#### Task requirements
a) Answer these questions about the methods text:
(i) What cells were transfected with the siRNAs?
(ii) What concentration of siRNAs was used in each transfection?
(iii) Which kit was used to prepare total RNA for the syntenin gene expression analysis?
b) Reproduce the part of the methods text between "Syntenin gene expression was quantified" and "MIQE compliant [63].", inclusive.

#### Supplied text
Tab. 2. Primers used for the generation of recombinant SARS-CoV-E-PBM mutants.
Primers used for the generation of recombinant SARS-CoV-E-PBM mutants.

siRNA transfection

Vero E6 cells were transfected following a reverse transfection protocol. Briefly, for each well of a 24-well plate, 5×104 cells were incubated in suspension with 25 nM of Silencer Select siRNAs (Ambion) targeting syntenin (siRNA 1: s12641 and siRNA 2: s224582) and 2 µl of siPORT amine (Ambion) diluted in 50 µl of Opti-MEM I reduced serum medium (GibcoBRL-Invitrogen), following the manufacture's instructions. As a negative control, an irrelevant validated siRNA (Ambion, reference 4390843) was transfected. Cells were plated onto each well using DMEM with 5% heat-inactivated FBS, incubated at 37°C for 24 h. The cells were retransfected with 25 nM siRNAs at 24 h after the first transfection, and infected with the parental virus at 48 h after second transfection. At 24 hpi, total RNA, proteins and cells supernatants were collected for further analysis.

Analysis of syntenin gene expression

Syntenin gene expression was quantified by qRT-PCR. Total RNA was prepared with an RNeasy kit (Qiagen), according to the manufacturer's instructions. Reactions were performed at 37°C for 2 h using a High Capacity cDNA transcription kit (Applied Biosystems) using 100 ng of total RNA and random hexamer oligonucleotides. Syntenin gene expression was analyzed using TaqMan gene expression assays (Applied Biosystems) specific for human gene (Table 1). Data representing the average of three independent experiments were acquired and analyzed as previously described [32]. All experiments and data analysis were MIQE compliant [63].

Stored data entries:
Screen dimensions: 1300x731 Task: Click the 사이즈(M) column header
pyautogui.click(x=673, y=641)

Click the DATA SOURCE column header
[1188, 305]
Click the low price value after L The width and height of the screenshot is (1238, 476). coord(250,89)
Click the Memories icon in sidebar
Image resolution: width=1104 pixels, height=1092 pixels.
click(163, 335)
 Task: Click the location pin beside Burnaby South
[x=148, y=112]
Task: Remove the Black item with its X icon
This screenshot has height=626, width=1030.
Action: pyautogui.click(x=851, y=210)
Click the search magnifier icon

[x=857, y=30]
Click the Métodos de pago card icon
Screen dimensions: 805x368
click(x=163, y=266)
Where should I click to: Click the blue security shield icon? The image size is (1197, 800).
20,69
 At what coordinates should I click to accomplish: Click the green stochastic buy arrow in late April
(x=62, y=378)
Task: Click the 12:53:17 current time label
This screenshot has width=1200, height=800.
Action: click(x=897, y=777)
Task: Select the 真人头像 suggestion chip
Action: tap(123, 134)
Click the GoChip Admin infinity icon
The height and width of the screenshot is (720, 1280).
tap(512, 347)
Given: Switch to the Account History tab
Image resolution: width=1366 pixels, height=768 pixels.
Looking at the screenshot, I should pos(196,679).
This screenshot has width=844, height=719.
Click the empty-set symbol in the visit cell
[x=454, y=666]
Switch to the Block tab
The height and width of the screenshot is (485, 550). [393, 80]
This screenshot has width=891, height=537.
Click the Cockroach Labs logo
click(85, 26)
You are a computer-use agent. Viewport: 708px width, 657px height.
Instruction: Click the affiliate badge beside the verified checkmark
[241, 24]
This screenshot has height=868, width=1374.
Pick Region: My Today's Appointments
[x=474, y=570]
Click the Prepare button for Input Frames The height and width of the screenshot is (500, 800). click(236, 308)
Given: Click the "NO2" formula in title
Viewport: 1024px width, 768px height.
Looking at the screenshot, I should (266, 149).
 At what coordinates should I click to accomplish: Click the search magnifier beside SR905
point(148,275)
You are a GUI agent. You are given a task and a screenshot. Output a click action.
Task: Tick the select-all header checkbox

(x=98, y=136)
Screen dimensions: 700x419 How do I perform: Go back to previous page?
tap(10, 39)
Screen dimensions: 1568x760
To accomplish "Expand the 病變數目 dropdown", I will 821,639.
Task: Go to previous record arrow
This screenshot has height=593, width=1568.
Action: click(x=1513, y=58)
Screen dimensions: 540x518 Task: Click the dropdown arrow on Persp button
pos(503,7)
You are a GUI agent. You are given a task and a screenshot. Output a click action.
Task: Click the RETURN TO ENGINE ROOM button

#### Per-task answers
a)
(i) Vero E6 cells
(ii) 25 nM
(iii) An RNeasy kit (Qiagen)

b)
Syntenin gene expression was quantified by qRT-PCR. Total RNA was prepared with an RNeasy kit (Qiagen), according to the manufacturer's instructions. Reactions were performed at 37°C for 2 h using a High Capacity cDNA transcription kit (Applied Biosystems) using 100 ng of total RNA and random hexamer oligonucleotides. Syntenin gene expression was analyzed using TaqMan gene expression assays (Applied Biosystems) specific for human gene (Table 1). Data representing the average of three independent experiments were acquired and analyzed as previously described [32]. All experiments and data analysis were MIQE compliant [63].